All in all a very interesting and enjoyable evening, and one which left plenty to think about as we drifted off into the night after our drinks and canapés.

Monday 6 July 2009

Other People’s Money

I have just been reading yesterday’s Mail On Sunday about the extraordinary expenses claimsof former JJB Sports chief Chris Ronnie, which recall the worst excesses of disgraced US CEOs such as Bernie Ebbers of Worldcom.Most of the expenses mentioned in the report from top accountants Deloitte referred to planes and helicopters but coming hot on the heels of the lurid stories of expenses claims by MPs, BBC executives using public money to shower its highly paid talent with gifts and dinners and the current focus on the revival of the lavish salary and bonus culture that permeates the City, it is easy to take the view that our leaders, be they public sector or private sector are seized by an extraordinary level of greed the moment they get the keys to the executive bathroom.

And yet are those of us that make up the lower reaches of the scale untainted by all of this?
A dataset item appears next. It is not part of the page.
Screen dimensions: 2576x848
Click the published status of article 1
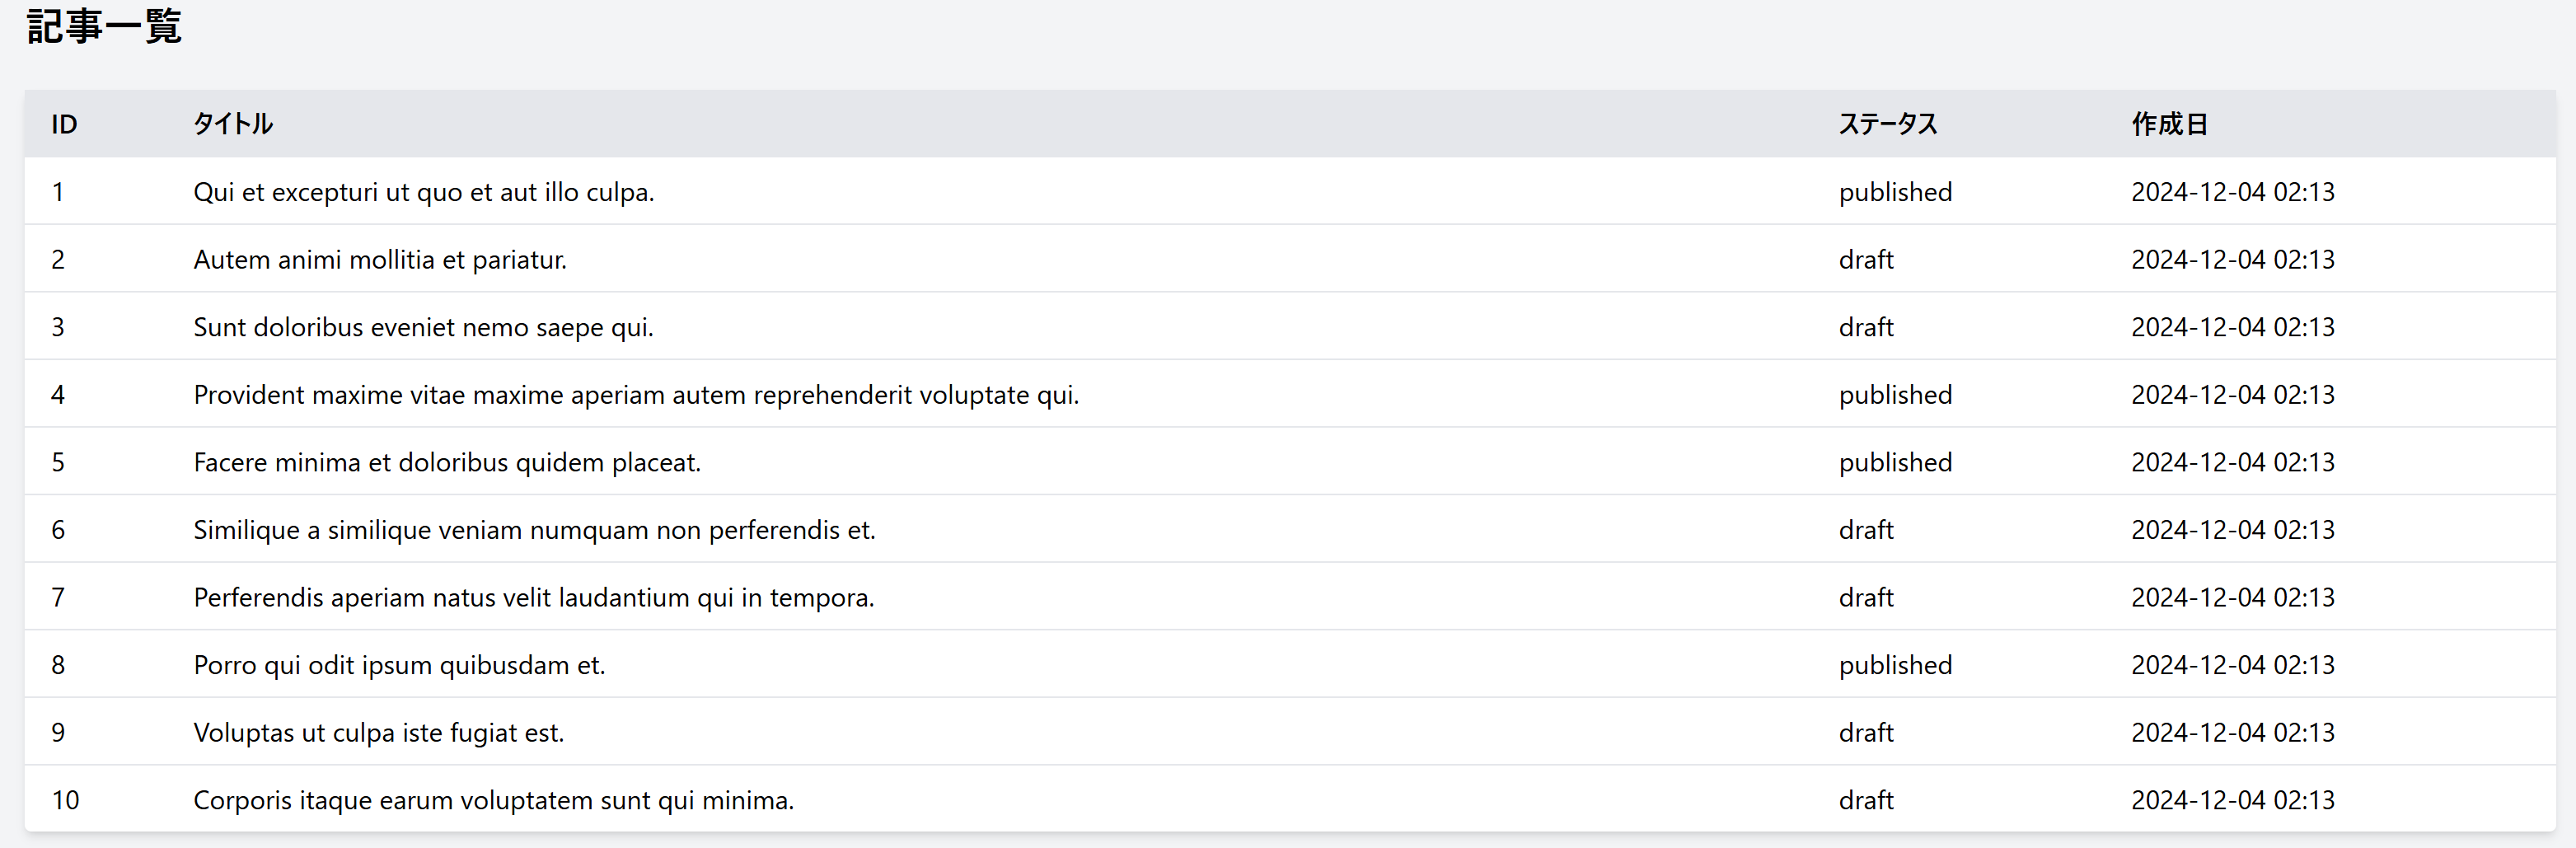point(1895,192)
Fiddling expenses is sadly not uncommon within the work environment, and even those of us that would never dream of being dishonest will invariably make the most of any opportunity to help ourselves if our employers are paying. The temptation to enjoy the benefits of other people’s money remains strong.

Even owner managers, who are the closest to business people who actually do spend their own money, are not immune from such temptations, particularly when you consider that much of their funding comes from third party creditors and funders, such as banks, and that many such owners have difficulty distinguishing between the company’s funds and their own.

Actually what we are seeing here is what can be termed as a warped sense of entitlement, often borne of resentment at inadequate pay and rations or some other perceived employer slight. The inner justification of “I deserve it. It is my money really” is what drives this desire to maximise the use of other people’s money. In the case of the MPs, it was their view that their pay was not commensurate with their status and therefore it was right to use their generously lax expenses system to supplement it. In the case of Chris Ronnie, it was “I am important and therefore it is right that the company spends this money on me” and in the case of the average employee it is often “they don’t care about me so I will take them for everything I can get”.

I am not sure if we will ever reach a stage where people treat business expenditure in the way they treat the money that they have to shake out of their own personal piggy banks, but maybe the key to reducing this sense of entitlement, apart from implementing strong financial controls (including in the case of senior executives a robust non executive presence) and creating awareness of the fact that excessive use of other people’s money is plain wrong, is to make them feel more valued in the first place.